Health Care Spending Increased 7% in 2000, CMS Study Reports
The year 2000 saw the fastest acceleration of health care spending in 12 years, marking the "end of an era of reasonable health care cost growth," according to a new report released by CMS' National Health Statistics Group, the Los Angeles Times reports (Kemper, Los Angeles Times, 1/8). The report, released today in the January/February issue of Health Affairs, found that health care spending grew nearly 7%, to $1.3 trillion and represented 13.2% of the gross domestic product. This marks the second consecutive year that health spending growth outpaced GDP growth -- a "signal that the nine-year stability in which health care spending grew in tandem with GDP is over." The report also found:
- Hospital expenditures "drove" spending growth in 2000, with hospital spending rising to $412 billion in 2000, an increase of 5.1% over the previous year.
- Medicare spending grew 5.6% in 2000, while Medicare hospital spending grew 4.5%. Medicare spending on home health care rose 0.8%.
- Spending on CHIP programs grew to $2.8 billion in 2000, up from $1.8 billion in 1999. CHIP enrollment grew by 70% in fiscal year 2000.
- Private health care spending grew 6.9% in 2000, nearly 1% more than 1999 growth.
- Health insurance premiums reached $444 billion in 2000, up 8.4% from 1999.
- The proportion of workers covered by preferred provider organizations grew from 35% in 1998 to 41% in 2000.
- Nursing home care expenditures rose 3.3% in 2000 to reach $92.2 billion.
- Prescription drug expenditures grew 17.3% last year, the sixth consecutive year of double-digit growth. While spending on prescription drugs slowed from 1999 to 2000, the report notes that pharmaceuticals were still "the fastest-growing service" for that year. Consumer spending for outpatient pharmaceuticals was the largest single component of out-of-pocket spending.

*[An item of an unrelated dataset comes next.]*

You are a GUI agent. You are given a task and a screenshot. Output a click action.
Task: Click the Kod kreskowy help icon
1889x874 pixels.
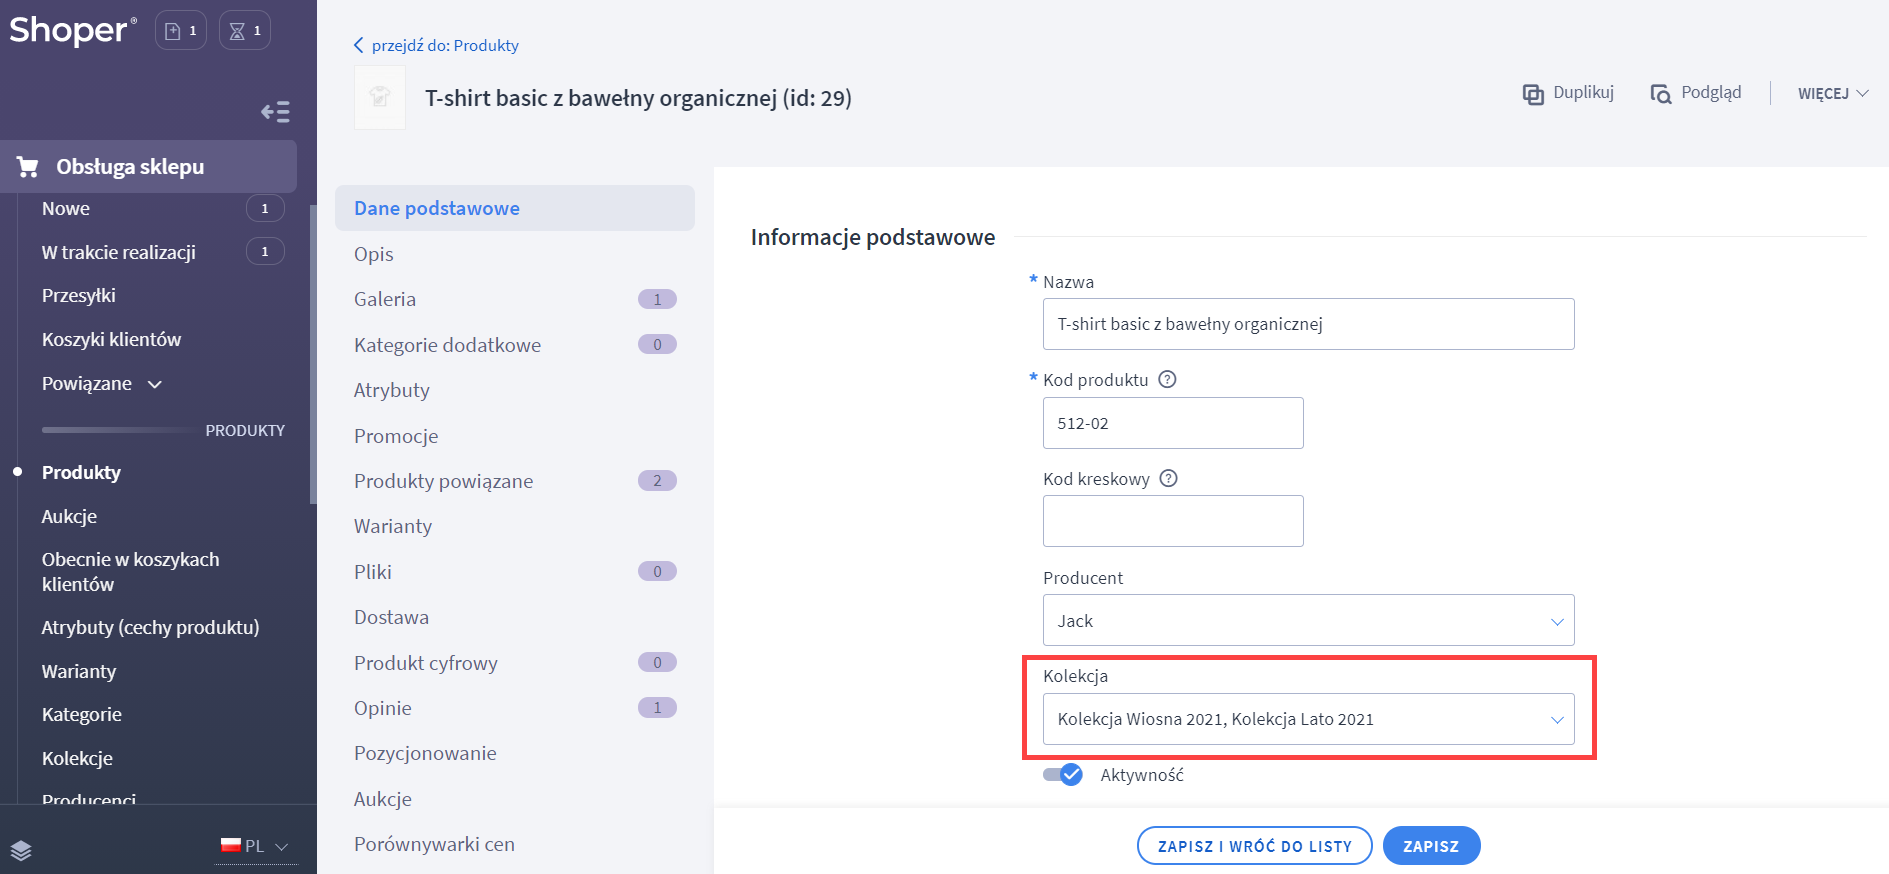[x=1168, y=479]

The report notes that a "retreat from strict insurer management of medical care" was partly responsible for the growth in hospital spending. By consolidating into networks, hospitals have increased their "bargaining power" to demand higher payments from insurers. Health insurance premiums increased mainly as a result of higher benefit costs, especially for prescription drugs, the report says. It notes that the rapid escalation of health care spending and the sluggish economy could lead public and private payers to feel "increased pressure to find ways to finance accelerating health care costs" from decelerating incomes and revenue" (Health Affairs release, 1/8). In addition, according to the report, "Increased job layoffs in the slowing economy will lead to a less competitive job market, reducing private employers' incentive to shoulder rising health care costs" (Pear, New York Times, 1/8). Employees can expect to pay larger premiums and out-of-pocket health care costs next year, the report found (Appleby, USA Today, 1/8). "In this environment, employers are going to be inclined to choose less costly options for health plans," Cynthia Smith, an economist with the National Health Statistics Group, said (AP/Las Vegas Sun, 1/7). The report also found that employees "may no longer be able to afford accelerating out-of pocket costs" and may have to drop their employer-sponsored health insurance, "potentially increasing the number of uninsured persons." In addition, "Fewer employers may offer health insurance, and the recently unemployed are often left without coverage," the report found (New York Times, 1/8).